*Testo di partenza*
*****
L’arte pittorica di Arjan Shehaj (Patos, Albania, 1989) è formata da linee, entità temporali che, sovrapposte, danno vita a una fitta trama individuale e sentimentale. Sono linee da cui si originano geometrie poetiche, fluide ed introverse, nelle quali emerge il tempo personale di Shehaj, un tempo lento e vissuto con grande consapevolezza. Un intricato e affascinante intreccio che invita a usare l’immaginazione.
Ed è solo tramite l’immaginazione, sciolta dalle rigide briglie della razionalità, che risulta possibile cogliere la dimensione intima di queste “forme pensiero”, che altro non sono che lo stratificarsi ed il rispecchiamento delle vicende biografiche dell’artista – giunto in Italia all’età di quattordici anni in seguito ad un viaggio che ne ha inevitabilmente segnato la maturità - insieme all’evoluzione della sua pittura in superfici sempre più pregnate da sintesi e pulizia.

L’artista propone la purezza del gesto, una volontà di disegno, una semplicità compositiva che nasce innanzitutto dalla necessità di scoperta, dove ogni linea appare come un immaginario percorso in un cammino iniziato da tempo. Attraverso una riduzione del linguaggio artistico a segno, fine ultimo dell’artista è quello di cogliere il concetto puro e la realtà nella sua struttura essenziale.

Una conoscenza dei mezzi della rappresentazione che lo portano a creare realtà che prima di tutto sono novità per la stessa mano che le ha concepite, come se ogni volta la superficie pittorica fosse  tabula rasa. Dipinti gestuali in apparenza irregolari e caotici, in realtà impalpabile raffigurazione di un’irregolarità controllata, attraverso la rappresentazione e sconfitta di un caos mentale concepito come condizione universale, il cui effetto finale è fruibile sulla superficie prescelta.
Si tratta di semplici linee che, con costanza e visione individualistica dell’artista, arrivano a disporsi secondo un tracciato di consapevolezza e di lentezza e che, attraverso un processo di rigorosa  sintesi e pulizia della superficie, da dure e rigide si trasformano in vibranti, sottili e tenere, ottenendo così  una superficie dotata di struttura e sensibilità, a partire dalla caotica energia di partenza.

A variare sono i materiali – talvolta anche organici e mai casuali, frutto di una ricerca sentita - a rimanere costante è invece la tecnica, attraverso l’intreccio ed il collegamento di linee testuali e curvilinee, concepite come vene e arterie fulcro di una vita pulsante.
*****
*Cosa fare*
Prosegui il testo sulla pittura di Arjan Shehaj dal punto in cui si ferma.

*Dati*
*****
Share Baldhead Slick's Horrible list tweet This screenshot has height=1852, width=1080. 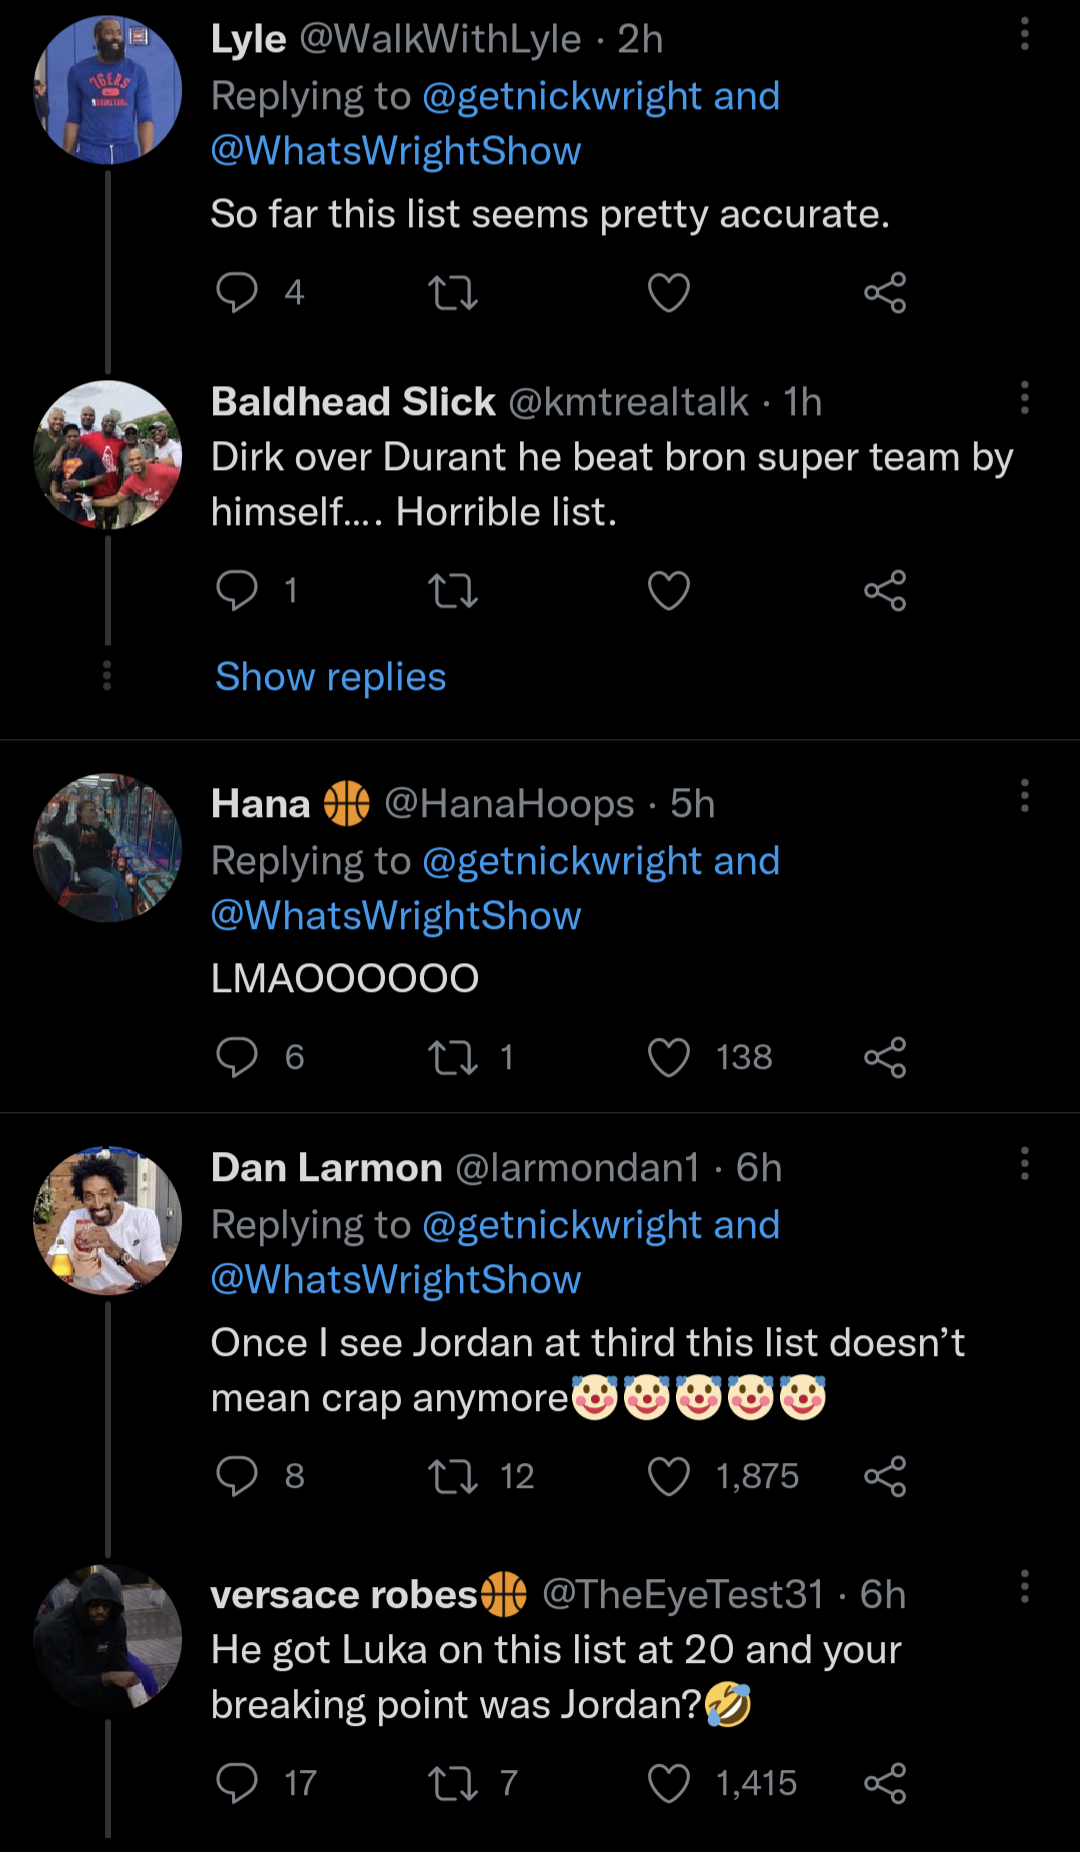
*****
*Risposta all'esercizio*
Nonostante la tecnica a mano libera su superficie bianca, griglie invisibili costituiscono il punto di partenza strutturale delle opere, al fine di evitare la sovrapposizione delle linee compositive ed agevolarne invece il naturale intreccio.

Il processo pittorico non è mai lineare, ma invece frutto di un labor limae continuo e progressivo, verso una sintesi ed una semplificazione delle figurazioni, ottenibile solamente  attraverso una cancellazione stratificata.
Ogni passaggio di tratto diventa lento accadimento, un fatto che si palesa nell’atto stesso del compimento, uno stupore che appartiene innanzitutto all’artista stesso.
Non si tratta di semplici astrazioni, ma di libere azioni a fondamento di questa narrazione, nella quale è immediatamente riscontrabile il più grande dilemma umano: quella sintesi tra l’inizio e la fine, al limite di un confine sempre più labile tra immaginazione e realtà,  tradizione e avanguardia.
Sulle orme di Antonio Calderara, in Arjan Shehaj c’è un evidente consapevolezza di porsi in continuità con una storia pittorica importante – e di avere la possibilità di compiere questa operazione -, pur non risultando mai derivativo ma invece sempre in risonanza ed in spirito di continuità con quell’astrazione il cui fulcro primigenio è riscontrabile in Piet Mondrian.

Shahaj misura l’uomo nella sua dimensione primordiale, dalle linee che lo uniscono, dalla struttura geometrica che diventa tanto chiara quanto irreale, attraverso un’arte che si rivela essenzialmente antropometrica, grazie a forme geometriche che vivono tra la dimensione irreale della superficie e l’estensione della vita reale.